Amlingmeyer is no Watson. Though devoted to his last surviving family member, who taught him everything he knows about
cowpunching, he's not beyond clapping back at his brother, and isn't set up to be the bumbling fool that Watson was
sometimes reduced to in Holmes's adventures. The setting isn't a sanitized Old West, the kind seen in paintings or old TV
shows, but one full of unruly cattle and unruly cowboys, stinking outhouses and stinking bodies pounded to mush in the
Montana mud, classism and racism and other ways humans find to treat other humans worse than the pigs they slaughter for
sausages.
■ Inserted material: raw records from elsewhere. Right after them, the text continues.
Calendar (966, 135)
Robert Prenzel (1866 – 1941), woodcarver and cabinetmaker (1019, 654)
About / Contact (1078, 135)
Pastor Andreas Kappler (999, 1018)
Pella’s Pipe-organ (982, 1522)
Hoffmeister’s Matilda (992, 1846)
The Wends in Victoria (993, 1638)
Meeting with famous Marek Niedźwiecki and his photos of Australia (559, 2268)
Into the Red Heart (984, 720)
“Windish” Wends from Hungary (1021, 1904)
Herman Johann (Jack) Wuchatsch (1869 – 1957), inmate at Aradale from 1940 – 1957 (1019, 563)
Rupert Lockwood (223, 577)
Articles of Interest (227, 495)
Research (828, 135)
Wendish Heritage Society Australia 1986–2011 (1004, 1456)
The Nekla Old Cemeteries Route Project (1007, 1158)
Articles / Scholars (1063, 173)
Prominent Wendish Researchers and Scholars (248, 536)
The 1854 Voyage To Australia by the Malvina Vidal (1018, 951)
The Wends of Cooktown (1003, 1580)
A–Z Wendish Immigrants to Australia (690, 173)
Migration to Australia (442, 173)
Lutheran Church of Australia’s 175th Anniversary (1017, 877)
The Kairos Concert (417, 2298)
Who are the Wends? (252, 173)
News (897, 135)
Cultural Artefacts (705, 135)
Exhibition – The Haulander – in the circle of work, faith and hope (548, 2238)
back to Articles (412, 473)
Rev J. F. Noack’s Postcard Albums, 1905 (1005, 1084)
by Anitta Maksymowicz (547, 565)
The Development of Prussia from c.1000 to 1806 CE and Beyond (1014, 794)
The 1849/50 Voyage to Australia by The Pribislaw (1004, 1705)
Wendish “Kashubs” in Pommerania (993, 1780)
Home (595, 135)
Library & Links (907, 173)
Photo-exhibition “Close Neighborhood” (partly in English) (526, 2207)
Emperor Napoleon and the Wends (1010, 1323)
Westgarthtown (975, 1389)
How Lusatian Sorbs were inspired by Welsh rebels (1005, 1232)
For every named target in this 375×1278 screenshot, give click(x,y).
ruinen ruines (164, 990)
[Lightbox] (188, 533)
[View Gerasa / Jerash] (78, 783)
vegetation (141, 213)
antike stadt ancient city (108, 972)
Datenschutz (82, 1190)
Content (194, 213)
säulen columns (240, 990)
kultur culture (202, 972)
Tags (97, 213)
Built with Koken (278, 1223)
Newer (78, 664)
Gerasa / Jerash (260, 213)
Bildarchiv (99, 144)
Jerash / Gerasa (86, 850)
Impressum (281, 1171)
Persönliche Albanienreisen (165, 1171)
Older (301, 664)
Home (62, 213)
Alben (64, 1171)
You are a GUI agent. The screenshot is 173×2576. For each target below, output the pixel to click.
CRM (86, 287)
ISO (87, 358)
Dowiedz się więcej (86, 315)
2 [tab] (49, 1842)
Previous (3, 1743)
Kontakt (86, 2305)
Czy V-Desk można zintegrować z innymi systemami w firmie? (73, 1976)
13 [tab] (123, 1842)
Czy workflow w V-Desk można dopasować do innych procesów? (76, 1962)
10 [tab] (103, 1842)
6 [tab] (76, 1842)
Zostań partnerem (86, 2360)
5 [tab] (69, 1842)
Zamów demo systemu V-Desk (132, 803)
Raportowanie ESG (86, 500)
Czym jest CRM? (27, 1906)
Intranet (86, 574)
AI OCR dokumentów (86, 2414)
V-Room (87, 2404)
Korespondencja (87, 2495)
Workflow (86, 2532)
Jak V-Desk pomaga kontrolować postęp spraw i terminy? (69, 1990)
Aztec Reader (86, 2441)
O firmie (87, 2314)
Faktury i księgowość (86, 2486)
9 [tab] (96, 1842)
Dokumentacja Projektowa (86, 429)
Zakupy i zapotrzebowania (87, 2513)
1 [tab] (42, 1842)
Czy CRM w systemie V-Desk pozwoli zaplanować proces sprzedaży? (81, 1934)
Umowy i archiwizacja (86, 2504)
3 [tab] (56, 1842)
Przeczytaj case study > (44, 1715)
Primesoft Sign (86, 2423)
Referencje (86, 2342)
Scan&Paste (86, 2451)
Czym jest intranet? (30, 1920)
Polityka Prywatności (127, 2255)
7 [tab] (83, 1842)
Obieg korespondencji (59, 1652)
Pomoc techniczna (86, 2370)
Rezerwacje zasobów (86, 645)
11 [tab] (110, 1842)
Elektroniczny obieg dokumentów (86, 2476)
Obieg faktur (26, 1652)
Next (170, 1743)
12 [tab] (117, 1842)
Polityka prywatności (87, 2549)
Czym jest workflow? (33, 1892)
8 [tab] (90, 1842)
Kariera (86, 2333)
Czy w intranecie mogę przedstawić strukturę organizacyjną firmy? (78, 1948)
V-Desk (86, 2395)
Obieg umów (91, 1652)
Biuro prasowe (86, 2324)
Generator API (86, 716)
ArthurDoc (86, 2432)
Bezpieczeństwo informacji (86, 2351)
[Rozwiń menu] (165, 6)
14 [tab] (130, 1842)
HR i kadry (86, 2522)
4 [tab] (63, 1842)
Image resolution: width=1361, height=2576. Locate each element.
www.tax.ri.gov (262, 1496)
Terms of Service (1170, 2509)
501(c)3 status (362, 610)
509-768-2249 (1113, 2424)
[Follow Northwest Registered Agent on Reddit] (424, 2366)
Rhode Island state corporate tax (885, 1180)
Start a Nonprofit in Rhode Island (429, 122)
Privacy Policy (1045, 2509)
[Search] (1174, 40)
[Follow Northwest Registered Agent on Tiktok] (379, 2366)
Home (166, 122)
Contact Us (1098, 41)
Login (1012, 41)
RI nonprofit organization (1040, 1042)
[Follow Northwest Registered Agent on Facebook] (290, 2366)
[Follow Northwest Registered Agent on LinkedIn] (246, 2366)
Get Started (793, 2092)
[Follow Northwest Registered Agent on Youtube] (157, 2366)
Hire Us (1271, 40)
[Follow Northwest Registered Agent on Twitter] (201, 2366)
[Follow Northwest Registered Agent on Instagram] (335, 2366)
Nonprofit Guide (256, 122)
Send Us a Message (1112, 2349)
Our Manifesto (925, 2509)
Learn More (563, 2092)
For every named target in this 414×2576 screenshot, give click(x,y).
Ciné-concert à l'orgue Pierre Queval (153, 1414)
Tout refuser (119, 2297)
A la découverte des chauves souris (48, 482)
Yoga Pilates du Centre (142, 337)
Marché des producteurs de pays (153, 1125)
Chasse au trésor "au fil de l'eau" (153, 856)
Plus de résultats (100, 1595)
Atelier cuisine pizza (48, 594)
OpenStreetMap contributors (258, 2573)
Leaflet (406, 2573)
By aiming to capture the spirit of Doyle's iconic characters rather than the strict letter, Hockensmith succeeds
where many others fail.
From the start, Old Red has suspicions about the ranch and its crew, but it's not until Perkins's body turns up that his
detective skills kick into high gear. Though he keeps some things to himself, he lets his brother in on a fair bit of his
reasoning, making Big Red more of a partner and less of a struggling tagalong. With logic, observation, and the instincts
born of a hard life on the frontier, not to mention prodigal tracking skills, the would-be detective starts piecing
together a picture that involves fishy hired hands, a suspiciously-timed visit by the English stakeholders, scandals
stretching from America to the old country, and even a subplot involving an escaped madman known as "Hungry Bob", a
notorious convicted cannibal who may or may not be implicated in crimes around the property. Big Red's narration has a
humorous streak, but also serious weight, bringing the distinctive characters to life. Along the way, the Amlingmeyers
learn the hard way that detective work isn't at all what they imagined it would be like from those Harper's
Weekly stories, much more complicated and much more dangerous. The action and intrigue ratchet up nicely through the
tale, with hardly any lulls along the way to a breakneck climax that sees many truths revealed, though at a cost neither
brother could've anticipated. This is a series I wouldn't mind following for at least another book, with a nice balance
of humor and mystery in a gritty Western setting.